With Rogers Communications and Bell Canada as its parents, MLSE not only comfortably puts digital innovation at the operational forefront but invests in thinking about the future as an in-house function.
The man in charge of that, Christian Magsisi, the company’s Vice President of Technology & Digital, spoke with iSportConnect’s Editor-In-Chief, Jay Stuart, ahead of his participation as a speaker at our Digital & Data Masterclass in London on March 29.
JS: How do you prioritise when you look at something as wide-ranging and fast-changing as innovation?
CM: I think before you get into the specifics of should we do this project, or invest in this new technology, you have to structure the organisation for innovation. We actually dedicate resources ¬ people and money ¬ towards research and development.
“Most organisations in sports can’t think past the next series of games. And you need to change that way of that thinking.”

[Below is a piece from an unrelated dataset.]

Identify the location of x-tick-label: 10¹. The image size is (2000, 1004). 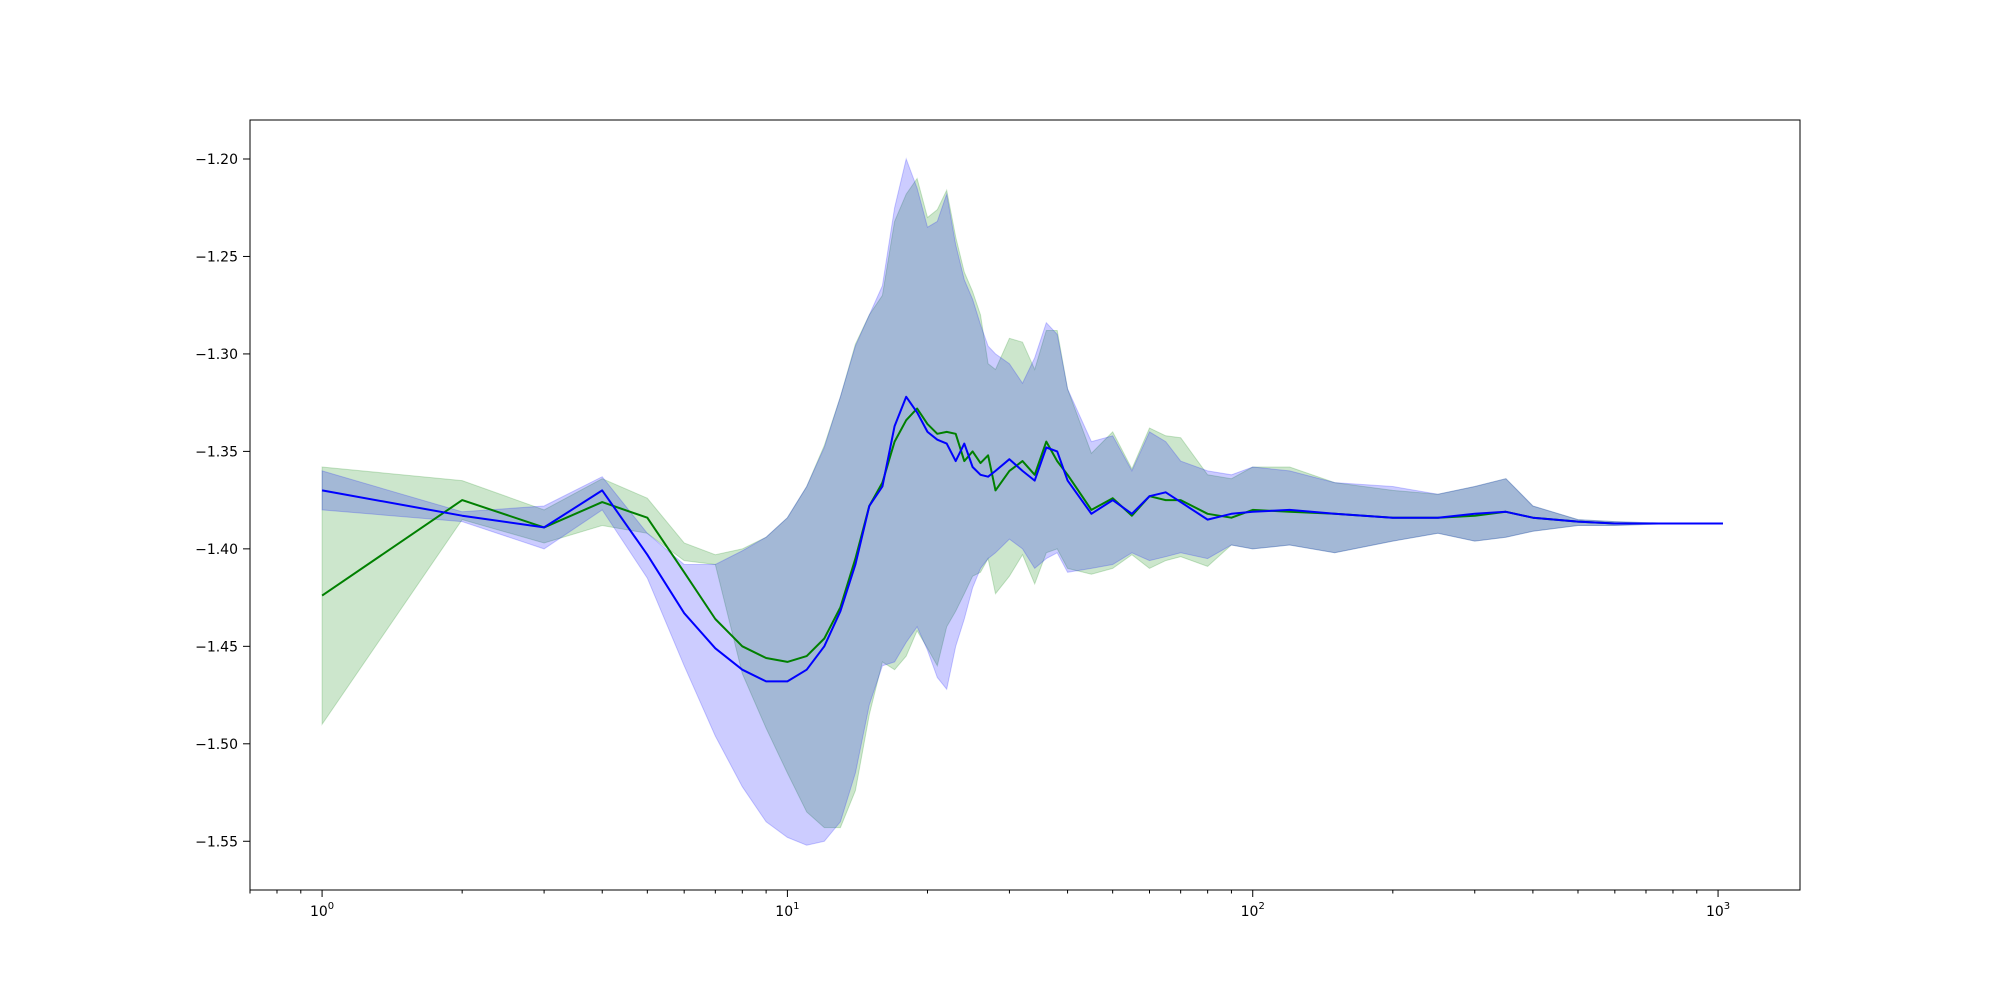
(787, 910).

If you park the technology component for a moment, if you were a business owner and nobody in your business was thinking about next year or the year after, that would probably be a concern for you. But most people operate their businesses that way today, right? Most organisations in sports can’t think past the next series of games. And you need to change that way of that thinking.
We’re four years into the R&D journey, which has been a tremendous transformation. We have a full-scale team that’s dedicated of thinking of things that are not going to affect our business immediately today, and maybe not even for five or even 10 years. We’re also working with our academic communities. Again, I would start with the structure before you focus on the next buzzword or the thing that everybody is talking about in the media.

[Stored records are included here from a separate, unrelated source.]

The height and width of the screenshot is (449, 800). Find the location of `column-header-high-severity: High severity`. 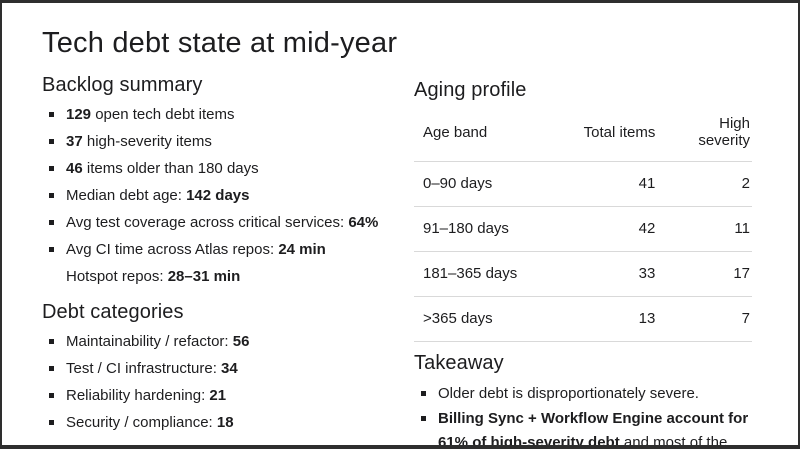

column-header-high-severity: High severity is located at coordinates (704, 138).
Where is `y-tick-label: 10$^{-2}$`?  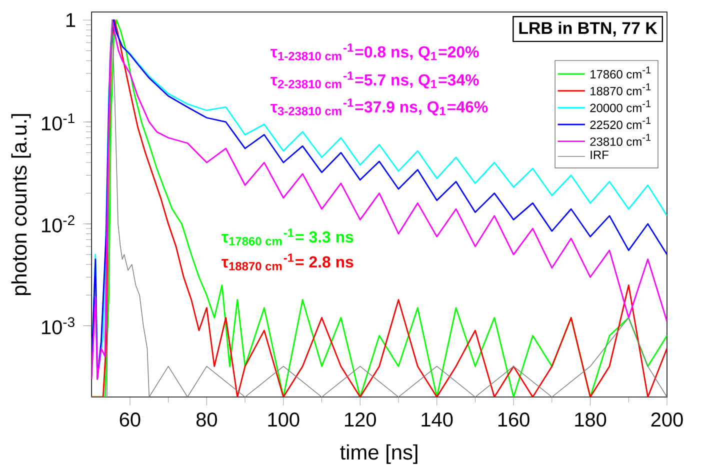 y-tick-label: 10$^{-2}$ is located at coordinates (58, 224).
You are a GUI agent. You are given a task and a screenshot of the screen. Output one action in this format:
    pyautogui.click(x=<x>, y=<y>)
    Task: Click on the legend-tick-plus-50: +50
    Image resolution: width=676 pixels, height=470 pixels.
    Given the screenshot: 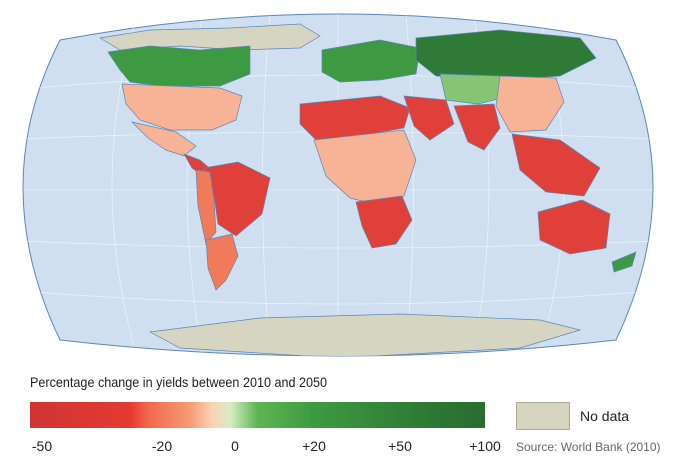 What is the action you would take?
    pyautogui.click(x=400, y=446)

JS: One of the frustrations in sports is that the big platforms sit in between you and your fans and you can’t really control your own destiny because you don’t have direct access to the data. Is that how you see it?
CM: What’s ultimately important is getting to know who our fans are, and that means not only people who are the people coming into our building but also the people not coming in. The approach that we’ve taken to data, which may be different from others, is less about control and more about collaboration. So, we look to our partnerships, for example.

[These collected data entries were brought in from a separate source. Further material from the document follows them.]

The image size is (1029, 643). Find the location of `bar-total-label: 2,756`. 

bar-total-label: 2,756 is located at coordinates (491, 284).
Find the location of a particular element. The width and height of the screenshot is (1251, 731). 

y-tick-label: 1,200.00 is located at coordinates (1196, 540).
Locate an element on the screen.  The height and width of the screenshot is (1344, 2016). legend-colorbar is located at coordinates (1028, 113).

“If you come to an event with our mobile apps, you just have a better experience being there.”
Our relationship with Scotiabank is integral to the success of the team from business perspective. We can share data back and forth. We work on campaigns and programmes that allow us to do that together in truly collaborative ways that are compliant from a legal perspective. The same goes for our ownership group. Rogers and Bell Canada are the two largest telcos in Canada. And we own our own arena. So we’re in a privileged position in terms of our touch points with fans.
JS: In a world where everybody is attached to their mobile phones, working with telcos must add another dimension of synergy that you can develop.
CM: Of course. If you come to an event with our mobile apps, you just have a better experience being there. Simple things like being able to order food to your seat or talk customer service or get general information for planning your event and knowing what the waiting times are at various places, and of course you can access information of the sports action.
JS: And Rogers is a television company.
CM: They have reach and distribution and they’re interested in sports. It’s tremendously valuable to us. When we want to talk to our broadcasters, our broadcasters are our ownership group. So, we have a level of transparency and a level of collaboration here that may not exist in most markets.
“We’re organically seeing that interest between the teams and we want to nurture that.”
JS: How about the advantages of owning multiple teams? Do fans of the Leafs and Raptors and Argos interact?
CM: Yes, whether it’s just in social media, supporting each other, to making sure that people have an opportunity to enjoy a new sport, we’re organically seeing that interest between the teams and we want to nurture that. We exist to make sports and entertainment available to the city of Toronto and we want to grow the interest in all our sports.